__TASK TO COMPLETE__. Starting at the line that holds "Click checkmark next" and stopping at the line that holds "Switch to Cover", restate the records below word for word, with both of those lines included.

__DATASET EXTRACT__.
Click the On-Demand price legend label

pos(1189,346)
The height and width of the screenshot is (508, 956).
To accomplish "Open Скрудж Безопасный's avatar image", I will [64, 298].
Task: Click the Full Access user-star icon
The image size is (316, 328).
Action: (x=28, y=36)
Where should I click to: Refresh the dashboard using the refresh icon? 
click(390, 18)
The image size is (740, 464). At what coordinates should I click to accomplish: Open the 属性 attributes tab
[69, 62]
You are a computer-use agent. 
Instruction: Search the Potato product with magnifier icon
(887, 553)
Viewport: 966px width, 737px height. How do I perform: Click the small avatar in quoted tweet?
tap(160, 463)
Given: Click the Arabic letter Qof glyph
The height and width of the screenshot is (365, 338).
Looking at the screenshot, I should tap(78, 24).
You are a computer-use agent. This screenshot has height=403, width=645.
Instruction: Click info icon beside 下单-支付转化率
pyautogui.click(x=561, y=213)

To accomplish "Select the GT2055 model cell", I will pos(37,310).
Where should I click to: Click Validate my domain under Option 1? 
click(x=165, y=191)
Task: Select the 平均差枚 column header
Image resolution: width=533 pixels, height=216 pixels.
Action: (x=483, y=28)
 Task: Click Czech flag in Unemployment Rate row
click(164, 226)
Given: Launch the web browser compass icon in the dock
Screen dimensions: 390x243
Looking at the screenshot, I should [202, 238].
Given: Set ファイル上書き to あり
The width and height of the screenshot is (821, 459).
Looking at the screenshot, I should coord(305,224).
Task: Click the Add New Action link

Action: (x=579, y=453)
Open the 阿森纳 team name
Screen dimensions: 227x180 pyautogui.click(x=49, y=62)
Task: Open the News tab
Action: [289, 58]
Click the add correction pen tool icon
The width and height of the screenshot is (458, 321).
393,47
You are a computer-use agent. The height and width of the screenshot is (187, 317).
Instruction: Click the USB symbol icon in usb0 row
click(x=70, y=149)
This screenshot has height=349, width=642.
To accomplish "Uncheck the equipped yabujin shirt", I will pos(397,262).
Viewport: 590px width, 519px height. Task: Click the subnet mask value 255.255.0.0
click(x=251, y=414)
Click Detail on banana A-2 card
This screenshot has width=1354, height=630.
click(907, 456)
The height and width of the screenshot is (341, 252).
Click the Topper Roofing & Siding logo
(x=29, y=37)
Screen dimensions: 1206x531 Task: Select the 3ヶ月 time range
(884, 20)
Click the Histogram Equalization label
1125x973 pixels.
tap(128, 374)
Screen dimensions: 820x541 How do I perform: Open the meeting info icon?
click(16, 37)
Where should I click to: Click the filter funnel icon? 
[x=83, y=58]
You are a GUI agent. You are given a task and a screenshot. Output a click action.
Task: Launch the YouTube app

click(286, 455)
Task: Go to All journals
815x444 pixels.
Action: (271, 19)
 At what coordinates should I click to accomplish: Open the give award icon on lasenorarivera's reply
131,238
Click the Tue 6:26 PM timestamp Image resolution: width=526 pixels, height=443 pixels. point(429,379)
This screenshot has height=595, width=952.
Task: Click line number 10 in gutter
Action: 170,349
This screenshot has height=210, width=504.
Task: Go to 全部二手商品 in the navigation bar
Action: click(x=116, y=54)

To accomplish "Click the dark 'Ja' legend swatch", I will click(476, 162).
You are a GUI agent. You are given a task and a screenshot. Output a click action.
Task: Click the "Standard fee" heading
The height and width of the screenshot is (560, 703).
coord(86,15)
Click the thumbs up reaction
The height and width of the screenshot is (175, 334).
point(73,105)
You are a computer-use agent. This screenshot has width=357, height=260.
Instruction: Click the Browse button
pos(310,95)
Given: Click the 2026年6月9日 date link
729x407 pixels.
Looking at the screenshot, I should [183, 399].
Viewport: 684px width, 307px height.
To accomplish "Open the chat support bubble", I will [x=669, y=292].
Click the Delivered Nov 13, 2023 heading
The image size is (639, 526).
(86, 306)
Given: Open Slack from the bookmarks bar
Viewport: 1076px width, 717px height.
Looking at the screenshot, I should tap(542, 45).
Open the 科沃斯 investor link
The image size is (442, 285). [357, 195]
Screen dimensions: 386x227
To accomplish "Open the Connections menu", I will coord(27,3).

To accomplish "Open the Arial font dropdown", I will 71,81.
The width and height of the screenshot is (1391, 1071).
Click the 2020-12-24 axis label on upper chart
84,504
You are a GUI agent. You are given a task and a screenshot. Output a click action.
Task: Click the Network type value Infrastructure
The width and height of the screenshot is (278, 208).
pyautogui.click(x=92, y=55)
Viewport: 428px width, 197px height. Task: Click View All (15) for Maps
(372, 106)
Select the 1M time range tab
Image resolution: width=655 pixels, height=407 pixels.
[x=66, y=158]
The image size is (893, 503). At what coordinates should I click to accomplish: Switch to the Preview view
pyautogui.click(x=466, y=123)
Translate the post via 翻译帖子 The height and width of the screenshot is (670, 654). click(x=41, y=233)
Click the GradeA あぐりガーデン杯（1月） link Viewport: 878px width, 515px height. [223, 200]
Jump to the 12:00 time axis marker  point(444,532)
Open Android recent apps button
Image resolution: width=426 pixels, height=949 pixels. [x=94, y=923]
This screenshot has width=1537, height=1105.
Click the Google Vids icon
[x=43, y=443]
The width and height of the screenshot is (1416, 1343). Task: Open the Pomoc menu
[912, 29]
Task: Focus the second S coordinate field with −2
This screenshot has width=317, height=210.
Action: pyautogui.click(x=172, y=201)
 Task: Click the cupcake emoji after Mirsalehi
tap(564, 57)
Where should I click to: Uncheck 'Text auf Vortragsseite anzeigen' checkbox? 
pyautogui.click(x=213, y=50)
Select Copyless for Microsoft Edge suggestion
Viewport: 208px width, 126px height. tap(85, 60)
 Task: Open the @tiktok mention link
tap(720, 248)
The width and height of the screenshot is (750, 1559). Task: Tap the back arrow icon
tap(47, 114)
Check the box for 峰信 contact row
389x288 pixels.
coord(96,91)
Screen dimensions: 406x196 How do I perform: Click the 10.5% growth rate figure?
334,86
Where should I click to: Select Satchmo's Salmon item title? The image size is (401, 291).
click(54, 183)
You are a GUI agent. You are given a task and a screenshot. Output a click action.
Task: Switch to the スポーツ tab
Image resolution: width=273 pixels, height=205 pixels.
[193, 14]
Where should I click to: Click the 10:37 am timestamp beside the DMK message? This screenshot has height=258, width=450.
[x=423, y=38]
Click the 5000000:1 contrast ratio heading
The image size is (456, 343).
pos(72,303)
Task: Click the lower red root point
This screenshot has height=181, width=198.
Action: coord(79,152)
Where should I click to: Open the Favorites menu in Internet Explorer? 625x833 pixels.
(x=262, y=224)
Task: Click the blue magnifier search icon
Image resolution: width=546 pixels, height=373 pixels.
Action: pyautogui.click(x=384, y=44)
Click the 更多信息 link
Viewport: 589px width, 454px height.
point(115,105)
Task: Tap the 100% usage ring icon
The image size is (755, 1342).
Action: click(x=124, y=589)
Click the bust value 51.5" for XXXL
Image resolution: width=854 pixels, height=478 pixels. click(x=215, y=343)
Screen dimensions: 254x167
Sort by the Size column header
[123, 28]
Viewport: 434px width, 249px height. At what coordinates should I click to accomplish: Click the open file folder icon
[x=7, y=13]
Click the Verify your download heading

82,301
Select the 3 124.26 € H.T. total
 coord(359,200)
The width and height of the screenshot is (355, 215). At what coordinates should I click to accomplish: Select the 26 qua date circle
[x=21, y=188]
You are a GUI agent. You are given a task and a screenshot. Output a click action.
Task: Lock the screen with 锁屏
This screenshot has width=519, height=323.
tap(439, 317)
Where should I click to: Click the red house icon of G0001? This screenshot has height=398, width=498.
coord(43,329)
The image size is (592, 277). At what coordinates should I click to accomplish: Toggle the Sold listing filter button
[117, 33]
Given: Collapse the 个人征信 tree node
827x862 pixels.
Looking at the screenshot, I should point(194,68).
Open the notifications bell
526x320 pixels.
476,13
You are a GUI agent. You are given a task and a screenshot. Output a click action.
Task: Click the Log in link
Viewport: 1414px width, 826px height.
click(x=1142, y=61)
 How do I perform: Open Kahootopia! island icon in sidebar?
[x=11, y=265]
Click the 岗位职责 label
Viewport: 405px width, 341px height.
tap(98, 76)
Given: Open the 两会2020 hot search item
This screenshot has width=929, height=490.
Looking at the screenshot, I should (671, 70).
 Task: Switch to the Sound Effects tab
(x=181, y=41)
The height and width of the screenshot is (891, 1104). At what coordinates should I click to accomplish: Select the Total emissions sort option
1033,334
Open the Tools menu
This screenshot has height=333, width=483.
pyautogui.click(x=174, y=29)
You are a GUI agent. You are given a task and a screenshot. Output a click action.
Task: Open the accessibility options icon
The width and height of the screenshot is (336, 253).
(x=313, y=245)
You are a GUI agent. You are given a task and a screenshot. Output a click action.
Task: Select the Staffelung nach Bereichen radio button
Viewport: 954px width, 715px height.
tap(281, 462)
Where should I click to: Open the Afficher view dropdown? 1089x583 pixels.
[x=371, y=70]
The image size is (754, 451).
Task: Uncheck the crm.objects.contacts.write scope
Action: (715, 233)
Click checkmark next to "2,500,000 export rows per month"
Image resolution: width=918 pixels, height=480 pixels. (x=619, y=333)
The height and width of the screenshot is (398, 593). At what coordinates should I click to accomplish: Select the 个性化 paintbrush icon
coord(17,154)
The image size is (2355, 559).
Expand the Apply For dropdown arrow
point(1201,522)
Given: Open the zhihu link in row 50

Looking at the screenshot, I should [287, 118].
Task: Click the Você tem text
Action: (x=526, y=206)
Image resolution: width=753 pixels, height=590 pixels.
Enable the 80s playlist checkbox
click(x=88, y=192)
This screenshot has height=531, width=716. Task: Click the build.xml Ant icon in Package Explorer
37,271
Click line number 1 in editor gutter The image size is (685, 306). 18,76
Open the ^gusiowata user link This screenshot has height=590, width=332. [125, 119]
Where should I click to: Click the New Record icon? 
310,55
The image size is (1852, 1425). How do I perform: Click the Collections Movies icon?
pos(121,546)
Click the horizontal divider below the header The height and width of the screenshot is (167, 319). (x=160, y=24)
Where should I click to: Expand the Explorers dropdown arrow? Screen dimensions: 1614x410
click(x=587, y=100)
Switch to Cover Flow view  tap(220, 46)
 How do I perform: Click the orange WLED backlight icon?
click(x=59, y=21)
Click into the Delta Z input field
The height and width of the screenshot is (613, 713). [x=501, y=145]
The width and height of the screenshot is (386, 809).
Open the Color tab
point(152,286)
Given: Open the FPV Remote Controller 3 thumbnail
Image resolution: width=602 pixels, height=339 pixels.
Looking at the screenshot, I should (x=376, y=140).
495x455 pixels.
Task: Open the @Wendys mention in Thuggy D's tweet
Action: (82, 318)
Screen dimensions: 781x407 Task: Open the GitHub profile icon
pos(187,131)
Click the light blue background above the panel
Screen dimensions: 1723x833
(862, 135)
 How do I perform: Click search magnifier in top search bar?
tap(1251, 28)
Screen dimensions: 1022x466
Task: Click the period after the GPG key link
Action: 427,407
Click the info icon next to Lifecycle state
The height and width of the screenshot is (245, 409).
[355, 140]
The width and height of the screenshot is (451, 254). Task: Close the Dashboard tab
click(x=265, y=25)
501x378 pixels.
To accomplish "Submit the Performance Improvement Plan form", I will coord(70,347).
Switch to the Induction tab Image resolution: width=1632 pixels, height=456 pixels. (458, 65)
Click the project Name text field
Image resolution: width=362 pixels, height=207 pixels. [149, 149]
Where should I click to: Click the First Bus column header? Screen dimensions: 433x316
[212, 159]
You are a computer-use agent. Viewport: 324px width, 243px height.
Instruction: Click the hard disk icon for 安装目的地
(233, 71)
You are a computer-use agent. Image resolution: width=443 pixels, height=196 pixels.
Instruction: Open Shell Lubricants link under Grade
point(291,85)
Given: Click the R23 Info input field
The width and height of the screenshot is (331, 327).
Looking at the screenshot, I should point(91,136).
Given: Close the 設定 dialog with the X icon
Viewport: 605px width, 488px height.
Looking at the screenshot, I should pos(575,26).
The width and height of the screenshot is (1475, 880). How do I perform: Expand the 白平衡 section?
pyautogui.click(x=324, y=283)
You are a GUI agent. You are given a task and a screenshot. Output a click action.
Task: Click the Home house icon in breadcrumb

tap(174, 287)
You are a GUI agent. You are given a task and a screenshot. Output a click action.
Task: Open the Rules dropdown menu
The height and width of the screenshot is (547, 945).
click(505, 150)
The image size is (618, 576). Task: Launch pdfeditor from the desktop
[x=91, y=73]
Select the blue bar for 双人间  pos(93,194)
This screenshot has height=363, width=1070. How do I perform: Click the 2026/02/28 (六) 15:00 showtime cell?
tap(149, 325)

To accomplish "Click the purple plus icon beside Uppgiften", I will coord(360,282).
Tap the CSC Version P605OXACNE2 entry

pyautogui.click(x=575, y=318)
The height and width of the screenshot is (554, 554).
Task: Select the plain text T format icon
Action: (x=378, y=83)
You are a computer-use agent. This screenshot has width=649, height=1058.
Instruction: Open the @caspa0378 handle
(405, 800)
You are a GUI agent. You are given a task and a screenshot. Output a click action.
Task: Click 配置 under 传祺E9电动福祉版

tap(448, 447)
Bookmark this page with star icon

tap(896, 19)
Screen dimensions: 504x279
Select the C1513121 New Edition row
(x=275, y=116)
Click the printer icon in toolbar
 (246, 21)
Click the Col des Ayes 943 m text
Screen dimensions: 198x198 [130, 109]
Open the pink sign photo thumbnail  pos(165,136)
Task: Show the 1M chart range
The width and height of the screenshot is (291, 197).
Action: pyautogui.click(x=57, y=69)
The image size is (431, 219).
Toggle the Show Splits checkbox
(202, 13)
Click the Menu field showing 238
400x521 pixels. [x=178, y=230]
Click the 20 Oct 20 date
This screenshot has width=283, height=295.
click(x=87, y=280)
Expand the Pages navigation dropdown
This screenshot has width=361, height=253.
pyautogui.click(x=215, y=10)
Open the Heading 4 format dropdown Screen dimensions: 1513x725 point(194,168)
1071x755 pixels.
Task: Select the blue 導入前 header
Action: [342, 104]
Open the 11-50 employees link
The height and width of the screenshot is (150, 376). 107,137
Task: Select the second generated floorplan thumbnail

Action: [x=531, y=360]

__EXERCISE RESULT__.
Click checkmark next to "2,500,000 export rows per month"
Image resolution: width=918 pixels, height=480 pixels. (x=619, y=333)
The height and width of the screenshot is (398, 593). At what coordinates should I click to accomplish: Select the 个性化 paintbrush icon
coord(17,154)
The image size is (2355, 559).
Expand the Apply For dropdown arrow
point(1201,522)
Given: Open the zhihu link in row 50

Looking at the screenshot, I should [287, 118].
Task: Click the Você tem text
Action: (x=526, y=206)
Image resolution: width=753 pixels, height=590 pixels.
Enable the 80s playlist checkbox
click(x=88, y=192)
This screenshot has height=531, width=716. Task: Click the build.xml Ant icon in Package Explorer
37,271
Click line number 1 in editor gutter The image size is (685, 306). 18,76
Open the ^gusiowata user link This screenshot has height=590, width=332. [125, 119]
Where should I click to: Click the New Record icon? 
310,55
The image size is (1852, 1425). How do I perform: Click the Collections Movies icon?
pos(121,546)
Click the horizontal divider below the header The height and width of the screenshot is (167, 319). (x=160, y=24)
Where should I click to: Expand the Explorers dropdown arrow? Screen dimensions: 1614x410
click(x=587, y=100)
Switch to Cover Flow view  tap(220, 46)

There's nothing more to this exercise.